Linux: try to improve coherency of page table and memory layout sections

stffrdhrn · stffrdhrn · commit cd00e550647a · 2026-04-01T19:48:37.000+08:00
diff --git a/docs/Linux.md b/docs/Linux.md
@@ -16,7 +16,7 @@ into our Linux on OpenRISC tutorials.  We will cover:
  * Boot loaders - we need to get Linux onto the system, we will explain how this
    is done.
  * Device tree - how does Linux know what hardware is available in the system
- * Toolchains - We covered this before, but a quick refresher on linux
+ * Toolchains - We covered this before, but a quick refresher on Linux
    specific toolchains
  * Rootfs - Applications
  * Memory layout - we explain how devices, Linux and our user processes
@@ -32,32 +32,38 @@ If you wish to skip this you can continue directly with our tutorials:
 
 ### Boot loaders
 
-The job of the [boot loader](https://en.wikipedia.org/wiki/Bootloader) is to prepare the operating system to boot
-and then boot it.  In the most simple sense this means loading the operating system kernel into memory and then
-jumping to the entry point.  Traditionally the popular Linux boot loader is [GRUB](https://www.gnu.org/software/grub/).
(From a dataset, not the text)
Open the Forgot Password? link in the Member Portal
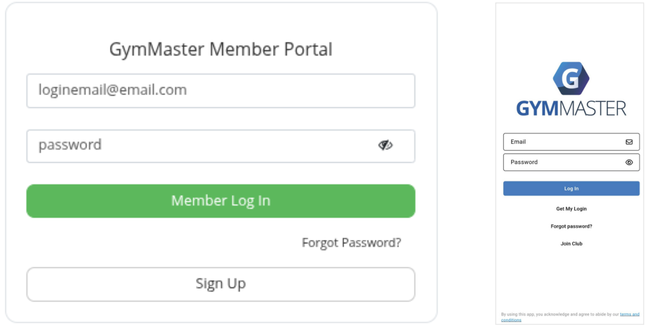Image resolution: width=648 pixels, height=328 pixels. [351, 243]
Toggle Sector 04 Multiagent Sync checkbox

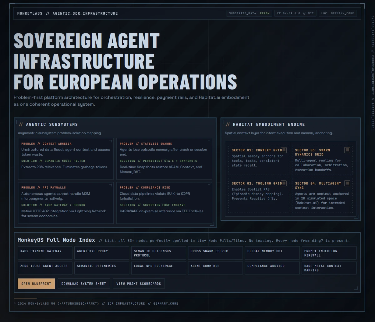pyautogui.click(x=347, y=183)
-However, on embedded Linux platforms like OpenRISC Linux more simple loaders are used.  These include:
+The job of the [boot loader](https://en.wikipedia.org/wiki/Bootloader) is to
+prepare the operating system to boot and then boot it.  In the most simple sense
+this means loading the operating system kernel into memory and then jumping to
+the entry point.  Traditionally the popular Linux boot loader is
+[GRUB](https://www.gnu.org/software/grub/).  However, on embedded Linux
+platforms like OpenRISC Linux more simple loaders are used.  These include:
 
  - For Simulators - or1ksim and QEMU provide built in boot loaders
  - FPGA Boards - For larger FPGA boards with litex support we use the litex bios
  - Tiny FPGA Boards - For tiny FPGA boards we use GDB as a simple boot loader
 
-Simulators like `or1ksim` and `QEMU` have the ability to be passed a kernel ELF image from the command
-line.  When the simulator is initialized they can read the ELF binary and load the bits directly into the simulator memory.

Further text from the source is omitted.